🤖 AI Summary
Existing LLM evaluation benchmarks suffer from data contamination and diminishing discriminative power due to rapid model advancements, leading to performance saturation and inadequate fine-grained differentiation. Method: We propose the EMDM-weighted evaluation metric, the first to decouple Chain-of-Thought (CoT) reasoning quality from final answer correctness. It dynamically assigns sample-level weights based on reasoning depth and complexity, optimized under both unguided and guided inference settings. The method integrates dual-mode CoT evaluation (baseline LLMs), complexity-aware weighted aggregation, and an EMDM-designed objective function. Contribution/Results: On ARC-Challenge, our metric achieves a model separation rate of 46%, outperforming traditional exact-match (EM) by 29 percentage points (17% → 46%), thereby substantially enhancing fine-grained model discrimination.
📝 Abstract
Existing benchmarks are becoming saturated and struggle to separate model performances due to factors like data contamination and advancing LLM capabilities. This paper introduces EMDM (Enhanced Model Differentiation Metric), a novel weighted metric that revitalizes benchmarks by enhancing model separation. EMDM integrates final answer and Chain-of-Thought (CoT) reasoning correctness, assigning weights based on the complexity and reasoning depth required to solve a given sample in the evaluation data.
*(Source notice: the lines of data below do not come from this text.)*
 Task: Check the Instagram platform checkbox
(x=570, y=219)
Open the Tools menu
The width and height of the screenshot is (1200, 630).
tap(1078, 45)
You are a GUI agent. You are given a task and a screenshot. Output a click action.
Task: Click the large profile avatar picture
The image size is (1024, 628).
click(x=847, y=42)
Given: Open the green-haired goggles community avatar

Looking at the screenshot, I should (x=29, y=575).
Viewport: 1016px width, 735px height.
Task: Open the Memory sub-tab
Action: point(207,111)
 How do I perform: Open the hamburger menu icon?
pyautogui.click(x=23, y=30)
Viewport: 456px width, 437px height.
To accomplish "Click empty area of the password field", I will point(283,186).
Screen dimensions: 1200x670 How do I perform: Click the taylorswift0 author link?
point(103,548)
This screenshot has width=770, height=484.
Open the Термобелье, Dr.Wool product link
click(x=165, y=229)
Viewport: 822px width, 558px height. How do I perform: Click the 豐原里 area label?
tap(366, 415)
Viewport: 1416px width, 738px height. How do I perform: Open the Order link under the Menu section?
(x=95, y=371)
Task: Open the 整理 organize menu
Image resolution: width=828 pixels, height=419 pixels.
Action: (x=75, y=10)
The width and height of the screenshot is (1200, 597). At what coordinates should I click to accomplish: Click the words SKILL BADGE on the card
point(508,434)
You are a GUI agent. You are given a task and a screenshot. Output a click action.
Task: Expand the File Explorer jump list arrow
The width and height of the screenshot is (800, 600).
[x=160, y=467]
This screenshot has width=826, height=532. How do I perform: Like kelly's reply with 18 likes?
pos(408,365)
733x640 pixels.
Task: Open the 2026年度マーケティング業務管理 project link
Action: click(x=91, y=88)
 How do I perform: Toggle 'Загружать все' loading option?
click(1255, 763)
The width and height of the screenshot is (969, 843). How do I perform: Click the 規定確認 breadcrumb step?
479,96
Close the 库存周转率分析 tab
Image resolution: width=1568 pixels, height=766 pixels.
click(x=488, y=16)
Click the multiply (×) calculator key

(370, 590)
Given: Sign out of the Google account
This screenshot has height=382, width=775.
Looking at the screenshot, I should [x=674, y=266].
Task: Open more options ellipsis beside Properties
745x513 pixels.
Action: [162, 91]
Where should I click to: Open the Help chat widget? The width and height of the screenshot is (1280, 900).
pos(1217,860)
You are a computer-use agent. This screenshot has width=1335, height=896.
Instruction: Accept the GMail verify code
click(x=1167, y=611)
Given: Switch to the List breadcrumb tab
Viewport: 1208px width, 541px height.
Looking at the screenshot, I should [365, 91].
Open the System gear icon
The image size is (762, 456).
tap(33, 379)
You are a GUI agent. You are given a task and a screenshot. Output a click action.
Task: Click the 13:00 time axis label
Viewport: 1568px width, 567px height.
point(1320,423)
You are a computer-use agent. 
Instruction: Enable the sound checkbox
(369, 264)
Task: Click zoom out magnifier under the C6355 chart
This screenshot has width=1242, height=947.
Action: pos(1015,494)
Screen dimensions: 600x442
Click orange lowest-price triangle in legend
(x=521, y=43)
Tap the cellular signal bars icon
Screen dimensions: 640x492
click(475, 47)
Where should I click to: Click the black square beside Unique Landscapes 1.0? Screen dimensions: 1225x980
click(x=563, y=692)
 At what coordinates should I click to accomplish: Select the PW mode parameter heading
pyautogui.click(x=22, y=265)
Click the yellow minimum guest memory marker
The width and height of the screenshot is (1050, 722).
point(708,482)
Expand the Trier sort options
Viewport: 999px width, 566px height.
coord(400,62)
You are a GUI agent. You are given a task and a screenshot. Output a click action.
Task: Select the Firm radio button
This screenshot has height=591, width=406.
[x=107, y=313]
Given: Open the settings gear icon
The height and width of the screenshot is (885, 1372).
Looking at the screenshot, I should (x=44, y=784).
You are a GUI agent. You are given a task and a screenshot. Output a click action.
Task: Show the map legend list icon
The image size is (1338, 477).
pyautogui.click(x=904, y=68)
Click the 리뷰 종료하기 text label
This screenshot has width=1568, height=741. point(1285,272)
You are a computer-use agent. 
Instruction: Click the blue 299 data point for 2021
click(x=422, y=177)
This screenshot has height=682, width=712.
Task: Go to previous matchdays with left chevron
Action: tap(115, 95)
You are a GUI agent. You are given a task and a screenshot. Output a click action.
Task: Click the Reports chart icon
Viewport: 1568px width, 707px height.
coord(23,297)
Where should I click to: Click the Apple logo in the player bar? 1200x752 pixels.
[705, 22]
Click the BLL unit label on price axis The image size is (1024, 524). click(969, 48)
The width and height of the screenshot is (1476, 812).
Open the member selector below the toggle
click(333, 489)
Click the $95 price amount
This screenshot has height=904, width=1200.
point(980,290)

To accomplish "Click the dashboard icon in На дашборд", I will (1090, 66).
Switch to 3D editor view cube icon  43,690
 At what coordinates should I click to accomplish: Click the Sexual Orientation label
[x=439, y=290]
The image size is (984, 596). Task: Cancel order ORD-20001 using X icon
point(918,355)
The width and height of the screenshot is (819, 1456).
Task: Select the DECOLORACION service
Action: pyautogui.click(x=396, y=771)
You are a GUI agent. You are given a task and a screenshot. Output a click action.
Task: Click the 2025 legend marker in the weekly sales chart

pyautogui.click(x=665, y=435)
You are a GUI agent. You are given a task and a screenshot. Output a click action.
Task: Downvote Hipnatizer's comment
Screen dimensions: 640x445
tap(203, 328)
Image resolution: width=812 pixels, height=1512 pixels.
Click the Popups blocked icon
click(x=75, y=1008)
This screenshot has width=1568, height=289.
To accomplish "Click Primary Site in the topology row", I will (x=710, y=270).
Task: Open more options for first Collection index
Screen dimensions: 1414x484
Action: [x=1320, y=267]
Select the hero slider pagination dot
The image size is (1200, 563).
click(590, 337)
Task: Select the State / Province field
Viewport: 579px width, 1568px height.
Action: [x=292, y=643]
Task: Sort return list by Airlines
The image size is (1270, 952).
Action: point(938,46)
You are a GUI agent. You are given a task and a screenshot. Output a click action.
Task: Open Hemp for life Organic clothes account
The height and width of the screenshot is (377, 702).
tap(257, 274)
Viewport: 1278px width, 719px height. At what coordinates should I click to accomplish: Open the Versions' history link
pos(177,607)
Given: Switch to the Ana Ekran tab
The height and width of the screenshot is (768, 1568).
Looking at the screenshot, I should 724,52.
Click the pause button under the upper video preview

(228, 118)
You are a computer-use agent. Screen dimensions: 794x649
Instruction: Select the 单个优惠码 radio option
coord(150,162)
Using a baseline LLM in two setups-Unguided, where the model has no prior exposure to test samples, and Guided, where the model has prior knowledge of the desired answer-EMDM distinguishes instances of varying difficulty. The CoT and answer correctness from these setups inform an optimization objective for weight assignment, resulting in a more nuanced evaluation of model performance. Compared to the exact match (EM) metric, which achieves 17% separation on ARC-Challenge, EMDM achieves 46%, demonstrating its effectiveness in differentiating models based on reasoning and knowledge requirements.